The United States is expected to once again be a force in swimming at the Olympics.

American swimmers broke six world records at the U.S. Olympic trials last month. It's clear that the United States has the strongest and deepest group of swimmers in the world. It's a good mix of younger athletes and Olympic veterans.

When they held their pre-Olympic news conference here in Athens, most of the focus was on 19-year-old Michael Phelps, who will attempt to equal the record of seven swimming gold medals won by countryman Mark Spitz at the 1972 Munich Olympics. It would be worth a $1 million bonus from one of his sponsors.

Phelps has been featured on national magazine covers like Time and Sports Illustrated and is constantly in demand for interviews. So is he nervous now that he's in Athens and so much is expected of him?

"I think I'm more excited to tell you the truth Walking into the Olympic venues sends a vibe into your system," Phelps said. "And once I got into the pool [for training] I felt even better. I would be satisfied with one gold medal. How many people in the world win an Olympic gold medal? That's a goal of mine and I'm going to shoot for that and try to achieve it."

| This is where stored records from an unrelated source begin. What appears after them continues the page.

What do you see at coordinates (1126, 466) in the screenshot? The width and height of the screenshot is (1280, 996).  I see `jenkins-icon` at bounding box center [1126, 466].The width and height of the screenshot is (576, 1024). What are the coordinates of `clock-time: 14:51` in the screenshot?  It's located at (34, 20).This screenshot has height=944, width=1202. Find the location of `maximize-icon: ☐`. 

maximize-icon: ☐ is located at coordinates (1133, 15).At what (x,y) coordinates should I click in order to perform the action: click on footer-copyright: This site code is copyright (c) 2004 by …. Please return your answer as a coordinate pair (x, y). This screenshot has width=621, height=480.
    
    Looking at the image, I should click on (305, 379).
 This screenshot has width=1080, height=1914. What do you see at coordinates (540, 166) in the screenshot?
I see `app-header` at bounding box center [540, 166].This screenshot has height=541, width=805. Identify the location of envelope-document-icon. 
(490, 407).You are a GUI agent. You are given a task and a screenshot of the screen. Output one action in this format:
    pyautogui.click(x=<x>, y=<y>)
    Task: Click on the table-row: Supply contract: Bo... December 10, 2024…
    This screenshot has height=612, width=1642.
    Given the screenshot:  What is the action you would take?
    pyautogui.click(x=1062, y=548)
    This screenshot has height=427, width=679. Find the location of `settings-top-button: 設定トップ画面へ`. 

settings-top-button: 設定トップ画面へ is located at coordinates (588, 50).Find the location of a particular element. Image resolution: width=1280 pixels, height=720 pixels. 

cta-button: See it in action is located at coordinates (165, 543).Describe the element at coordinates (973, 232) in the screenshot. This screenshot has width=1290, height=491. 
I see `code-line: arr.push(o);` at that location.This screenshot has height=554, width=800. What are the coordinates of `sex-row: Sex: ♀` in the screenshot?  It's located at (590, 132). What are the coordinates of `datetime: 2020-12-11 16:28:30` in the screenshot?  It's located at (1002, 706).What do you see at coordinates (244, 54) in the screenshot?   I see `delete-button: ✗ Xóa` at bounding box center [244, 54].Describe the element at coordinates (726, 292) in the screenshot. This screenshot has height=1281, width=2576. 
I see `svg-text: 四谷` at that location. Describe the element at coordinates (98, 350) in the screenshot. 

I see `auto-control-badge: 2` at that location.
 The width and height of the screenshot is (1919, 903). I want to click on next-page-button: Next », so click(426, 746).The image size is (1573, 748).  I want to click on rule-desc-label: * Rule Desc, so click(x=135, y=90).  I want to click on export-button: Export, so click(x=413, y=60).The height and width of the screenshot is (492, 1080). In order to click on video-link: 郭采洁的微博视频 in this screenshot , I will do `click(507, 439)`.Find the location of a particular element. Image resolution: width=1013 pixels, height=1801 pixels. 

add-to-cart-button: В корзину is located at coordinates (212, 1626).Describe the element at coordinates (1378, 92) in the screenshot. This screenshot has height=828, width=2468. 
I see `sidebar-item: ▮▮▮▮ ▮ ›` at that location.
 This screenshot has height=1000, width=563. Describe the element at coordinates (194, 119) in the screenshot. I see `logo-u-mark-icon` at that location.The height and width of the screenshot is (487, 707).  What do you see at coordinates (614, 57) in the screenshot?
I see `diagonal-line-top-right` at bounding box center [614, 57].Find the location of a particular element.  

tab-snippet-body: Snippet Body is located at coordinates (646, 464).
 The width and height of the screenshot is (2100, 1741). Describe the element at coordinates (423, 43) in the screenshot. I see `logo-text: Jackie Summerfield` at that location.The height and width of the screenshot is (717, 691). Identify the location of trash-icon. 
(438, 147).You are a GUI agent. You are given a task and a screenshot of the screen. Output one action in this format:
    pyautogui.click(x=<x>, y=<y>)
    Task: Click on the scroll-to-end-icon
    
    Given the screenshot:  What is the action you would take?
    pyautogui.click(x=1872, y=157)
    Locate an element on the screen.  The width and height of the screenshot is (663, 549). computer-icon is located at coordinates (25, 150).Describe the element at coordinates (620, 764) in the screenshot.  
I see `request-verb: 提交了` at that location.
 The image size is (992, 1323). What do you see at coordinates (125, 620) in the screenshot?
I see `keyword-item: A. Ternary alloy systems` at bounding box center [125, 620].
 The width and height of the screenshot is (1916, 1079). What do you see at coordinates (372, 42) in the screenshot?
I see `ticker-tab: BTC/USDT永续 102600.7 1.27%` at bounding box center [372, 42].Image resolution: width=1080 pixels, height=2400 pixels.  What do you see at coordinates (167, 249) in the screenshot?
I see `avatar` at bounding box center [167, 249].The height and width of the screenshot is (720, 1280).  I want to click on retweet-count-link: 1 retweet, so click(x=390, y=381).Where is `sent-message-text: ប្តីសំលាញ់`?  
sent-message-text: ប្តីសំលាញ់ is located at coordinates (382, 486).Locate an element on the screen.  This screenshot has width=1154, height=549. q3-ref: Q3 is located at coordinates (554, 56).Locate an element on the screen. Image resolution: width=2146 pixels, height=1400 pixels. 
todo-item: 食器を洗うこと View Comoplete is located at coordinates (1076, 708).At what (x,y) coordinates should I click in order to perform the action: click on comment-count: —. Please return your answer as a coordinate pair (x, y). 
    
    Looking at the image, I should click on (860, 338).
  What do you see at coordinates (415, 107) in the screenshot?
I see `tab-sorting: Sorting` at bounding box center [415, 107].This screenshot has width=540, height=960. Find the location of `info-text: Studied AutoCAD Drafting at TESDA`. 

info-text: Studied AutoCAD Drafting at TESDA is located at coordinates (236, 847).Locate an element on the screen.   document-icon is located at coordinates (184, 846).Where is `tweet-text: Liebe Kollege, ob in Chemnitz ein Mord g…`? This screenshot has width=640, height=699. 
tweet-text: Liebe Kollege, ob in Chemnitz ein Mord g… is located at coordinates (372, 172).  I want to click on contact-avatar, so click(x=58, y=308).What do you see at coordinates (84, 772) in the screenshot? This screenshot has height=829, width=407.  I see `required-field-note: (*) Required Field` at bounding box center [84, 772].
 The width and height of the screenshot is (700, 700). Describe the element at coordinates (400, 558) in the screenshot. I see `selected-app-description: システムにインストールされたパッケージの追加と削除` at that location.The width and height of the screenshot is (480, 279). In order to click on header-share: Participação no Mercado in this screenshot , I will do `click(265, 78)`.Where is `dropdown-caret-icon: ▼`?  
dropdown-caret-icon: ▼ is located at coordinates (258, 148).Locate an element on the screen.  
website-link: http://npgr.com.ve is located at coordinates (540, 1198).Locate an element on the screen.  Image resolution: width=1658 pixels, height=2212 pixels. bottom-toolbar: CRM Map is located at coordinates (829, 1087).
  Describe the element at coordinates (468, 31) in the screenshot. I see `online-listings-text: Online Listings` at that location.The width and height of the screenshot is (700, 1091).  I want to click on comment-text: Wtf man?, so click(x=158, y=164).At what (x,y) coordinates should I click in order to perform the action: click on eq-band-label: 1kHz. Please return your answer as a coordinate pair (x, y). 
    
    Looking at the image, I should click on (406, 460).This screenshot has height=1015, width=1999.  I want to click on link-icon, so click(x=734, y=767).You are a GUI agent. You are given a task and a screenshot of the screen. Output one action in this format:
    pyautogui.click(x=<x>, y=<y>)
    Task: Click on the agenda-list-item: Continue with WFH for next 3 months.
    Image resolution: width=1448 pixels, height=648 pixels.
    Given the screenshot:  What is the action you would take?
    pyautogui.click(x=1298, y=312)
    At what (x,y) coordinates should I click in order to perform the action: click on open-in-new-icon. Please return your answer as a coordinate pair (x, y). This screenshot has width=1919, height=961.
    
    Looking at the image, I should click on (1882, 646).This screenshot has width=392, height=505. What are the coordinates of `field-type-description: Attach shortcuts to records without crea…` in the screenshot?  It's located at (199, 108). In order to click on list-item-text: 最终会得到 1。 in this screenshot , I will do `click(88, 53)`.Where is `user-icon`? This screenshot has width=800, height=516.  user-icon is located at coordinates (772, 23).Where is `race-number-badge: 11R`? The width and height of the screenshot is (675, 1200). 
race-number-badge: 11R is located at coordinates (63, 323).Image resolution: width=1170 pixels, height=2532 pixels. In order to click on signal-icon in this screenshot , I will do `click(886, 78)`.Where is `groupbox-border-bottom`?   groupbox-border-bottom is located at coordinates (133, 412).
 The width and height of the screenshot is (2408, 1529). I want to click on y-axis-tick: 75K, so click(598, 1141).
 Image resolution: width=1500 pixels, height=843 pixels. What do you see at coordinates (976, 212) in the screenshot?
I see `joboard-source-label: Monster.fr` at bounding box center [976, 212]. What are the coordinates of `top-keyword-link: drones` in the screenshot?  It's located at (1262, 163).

The toughest event for Phelps will likely be the 200-meter freestyle, where he's expected to face world record hold Ian Thorpe of Australia and defending Olympic champion Pieter van den Hoogenband of the Netherlands.

Thorpe has said he thinks it will be impossible for Phelps to win seven gold medals. But Phelps won't hear it.

"I wouldn't say anything is impossible. I think over the past few years I've been able to keep my mind open and keep all options there," he said. "I mean in 1980, people said no one could beat the Russians in hockey, but the USA did it. So I will restate what I said, nothing is impossible and anything can happen."

At the 2000 Sydney Olympics, U.S. swimmers won 33 medals, more than one-third of the American team's total medal haul of 97. Fourteen of them were gold. Australia won 18 swimming medals. Here in Athens, the Dutch, Russians, Italians and Japanese are expected to provide challenges.

But U.S. world record backstroker Aaron Peirsol, says the Americans will be a force.

"I know that even the past five weeks we've done so much better in the water than we did at [the Olympic] trials," he said. "I don't think the trials was conducive for this entire team of what we're going to do at the Olympics. It kind of makes me get chills sometimes, because I know that this team is a team that has so much potential, but it knows how to use it."

Australia's Olympic team doctor has advised athletes competing in the first few days of the Athens Olympics not to march in the opening ceremonies because of the number of hours they will have to be standing. The U.S. swimmers had already decided to skip the opening ceremonies to save energy, as the swimming competition here begins Saturday.